2手先を読んだプレスの基本設計
まず1つ目にインサイドハーフ(IH)が担当するマーカーのところでボールを奪い切りたい。ここで奪うことができれば、そのまま直線的にゴールに向かってショートカウンターを発動させることができる。
そして2つ目にSBを押し出す時間を作り出すことを考慮している。ここに中央を経由させる大きな目的がある。1手目でCBからSBに出されてしまうと、ここのプレスが効かなくなってしまうので、だからWGの外切りと1stプレスラインの中央誘導が重要になってくる。これでIHが仮に奪えなくて外に逃げられたとしても、2手先の逃げ道になるのでSBが前に出ていく時間ができて、プレスの層を厚くすることが可能になる。当然アンカー(DMF)はフィルターを重ねるようにIHのカバーポジションを取りながらプレーしている。
先述したように、SBは積極的に前に出ていくことを選択する。
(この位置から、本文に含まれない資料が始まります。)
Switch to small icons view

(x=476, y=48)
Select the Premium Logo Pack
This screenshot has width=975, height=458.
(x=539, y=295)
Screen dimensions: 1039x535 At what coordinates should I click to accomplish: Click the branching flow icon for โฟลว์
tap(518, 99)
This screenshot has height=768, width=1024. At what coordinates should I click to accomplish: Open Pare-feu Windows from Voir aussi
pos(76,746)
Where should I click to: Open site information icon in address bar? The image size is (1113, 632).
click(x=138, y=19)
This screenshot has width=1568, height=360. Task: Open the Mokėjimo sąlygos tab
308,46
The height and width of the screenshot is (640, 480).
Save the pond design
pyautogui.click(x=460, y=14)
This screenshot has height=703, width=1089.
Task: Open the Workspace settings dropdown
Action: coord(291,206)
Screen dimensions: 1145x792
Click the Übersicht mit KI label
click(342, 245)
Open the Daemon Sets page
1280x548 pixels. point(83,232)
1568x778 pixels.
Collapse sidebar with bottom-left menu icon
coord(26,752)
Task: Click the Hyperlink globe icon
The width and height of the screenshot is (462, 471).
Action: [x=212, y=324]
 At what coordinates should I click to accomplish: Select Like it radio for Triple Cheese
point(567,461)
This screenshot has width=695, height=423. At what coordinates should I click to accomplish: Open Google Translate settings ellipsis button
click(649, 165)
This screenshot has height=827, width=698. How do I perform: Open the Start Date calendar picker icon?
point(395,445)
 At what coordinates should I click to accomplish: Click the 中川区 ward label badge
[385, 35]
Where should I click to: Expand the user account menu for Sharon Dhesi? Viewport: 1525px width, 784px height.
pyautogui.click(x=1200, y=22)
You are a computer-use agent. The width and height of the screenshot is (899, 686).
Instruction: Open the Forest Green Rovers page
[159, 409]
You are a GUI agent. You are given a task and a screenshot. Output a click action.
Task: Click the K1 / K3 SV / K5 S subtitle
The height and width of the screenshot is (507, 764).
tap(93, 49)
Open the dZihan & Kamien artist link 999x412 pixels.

すると、最終ラインは一気にスライドを行って、サイドに圧縮できるようなポジションを取る。さらにDFラインから離脱して出口を作る選手にはきちんとついて行って潰し切ろうとする。
中央迎撃とサイド圧縮からのショートカウンターが、チームとしての基本的な考え方になっている。
ではなぜプレスが機能しなくなったのか。プレッシングに必要な連動性が、苦しんでいた時期にはほとんど見られなくなっていた。